Pasang iklan

Orang Miskin Jatim Berkurang 0,48 persen di 2019

Gema.id Jatim – Sesuai catatan Badan Pusat Statistik (BPS) Provinsi Jawa Timur, orang miskin per september 2018 sebanyak 4,2 juta jiwa. Dalam perkembangannya jumlah orang miskin Jatim tersebut mengalami penurunan sebesar 0,48 persen, menjadi sekitar 4,1 juta jiwa (berkurang sekitar 179.900 jiwa).

Keterangan yang diberikan Teguh Pramono, Kepala BPS Jatim, pada Kamis (25/7/2019) tersebut juga diungkapkan bersama penyebab penurunannya;

Inflasi Jatim mencapai 1,39%

Bersambut dengan inflasi Jawa Timur yang menyentuh 1,39%, sepanjang periode 2018 sampai maret 2019 sejumlah komoditas juga mengalami deflasi. Diantaranya adalah; cabai merah, daging sapi, tempe, dan minyak goreng.

Upah buruh tani Jatim naik 3,54%

Yang dimaksud penduduk miskin ialah penduduk dengan rata-rata pengeluaran per kapita dalam sebulannya berada di bawah garis kemiskinan.

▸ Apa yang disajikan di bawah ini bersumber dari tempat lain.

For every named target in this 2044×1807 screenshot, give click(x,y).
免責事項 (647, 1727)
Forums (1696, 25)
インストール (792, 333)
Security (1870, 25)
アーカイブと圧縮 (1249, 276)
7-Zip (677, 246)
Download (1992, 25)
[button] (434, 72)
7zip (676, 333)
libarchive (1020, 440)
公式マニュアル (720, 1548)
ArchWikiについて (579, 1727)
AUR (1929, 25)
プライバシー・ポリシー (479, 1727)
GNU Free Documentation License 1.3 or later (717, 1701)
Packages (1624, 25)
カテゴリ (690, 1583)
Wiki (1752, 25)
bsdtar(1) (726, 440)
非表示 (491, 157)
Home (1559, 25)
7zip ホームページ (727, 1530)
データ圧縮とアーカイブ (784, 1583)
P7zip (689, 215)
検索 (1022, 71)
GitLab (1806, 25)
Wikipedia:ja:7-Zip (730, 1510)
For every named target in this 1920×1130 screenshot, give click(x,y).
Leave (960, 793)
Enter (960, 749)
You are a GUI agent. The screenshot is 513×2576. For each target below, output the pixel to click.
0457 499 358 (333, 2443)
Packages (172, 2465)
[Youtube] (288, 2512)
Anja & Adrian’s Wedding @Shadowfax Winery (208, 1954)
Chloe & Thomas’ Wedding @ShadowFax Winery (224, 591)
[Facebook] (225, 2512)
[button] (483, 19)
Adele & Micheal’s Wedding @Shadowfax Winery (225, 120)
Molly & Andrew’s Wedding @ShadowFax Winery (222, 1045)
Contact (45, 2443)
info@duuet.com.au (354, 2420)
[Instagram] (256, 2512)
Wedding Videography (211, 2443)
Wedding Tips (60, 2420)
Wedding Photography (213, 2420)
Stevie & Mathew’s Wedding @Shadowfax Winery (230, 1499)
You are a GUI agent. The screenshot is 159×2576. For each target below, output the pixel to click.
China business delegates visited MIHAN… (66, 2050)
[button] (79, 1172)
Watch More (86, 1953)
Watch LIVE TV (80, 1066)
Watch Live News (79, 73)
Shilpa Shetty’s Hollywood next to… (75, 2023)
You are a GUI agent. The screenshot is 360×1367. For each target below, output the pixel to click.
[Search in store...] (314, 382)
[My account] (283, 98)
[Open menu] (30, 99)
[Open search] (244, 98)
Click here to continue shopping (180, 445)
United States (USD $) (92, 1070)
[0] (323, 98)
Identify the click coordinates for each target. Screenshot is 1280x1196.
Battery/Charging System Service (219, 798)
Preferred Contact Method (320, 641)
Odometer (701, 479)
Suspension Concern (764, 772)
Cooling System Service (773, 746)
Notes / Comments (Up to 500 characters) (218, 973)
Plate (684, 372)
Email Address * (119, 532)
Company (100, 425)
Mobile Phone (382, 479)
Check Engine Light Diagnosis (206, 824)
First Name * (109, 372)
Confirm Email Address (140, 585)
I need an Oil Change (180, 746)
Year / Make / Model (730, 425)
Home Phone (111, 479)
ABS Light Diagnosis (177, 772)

Garis Kemiskinan merupakan istilah yang digunakan untuk harga yang dibayar oleh kelompok acuan, dalam agenda pemenuhan kebutuhan pangan 2.100 KK per kapita dalam seharinya. Selain pangan juga masuk dalam perhitungan garis kemiskinan adalah pemenuhan kebutuhan sandang, perumahan, kesehatan, transportasi, dan pendidikan.

Didorong oleh Program BPNT Kemensos

Sukesi, Kepala Dinas Sosial Jatim menerangkan adanya upaya untuk meningkatkan peran sosial, efektifitas dan pendamping terhadap masyarakat di kelas bawah memiliki peran tertentu dalam menekan angka kemiskinan di Jawa Timur.

“Jumlah masyarakat miskin di Jatim menurun 0,48 persen, hal tersebut tidak luput dari adanya program-program dari pemerintah seperti BPNT”

Ungkap Sukesi

Tinggalkan komentar

Baru ?, Buat akun


Masuk

Lupa password ? (tutup)

Sudah punya akun ?, Masuk


Daftar

(tutup)

Lupa Password

(tutup)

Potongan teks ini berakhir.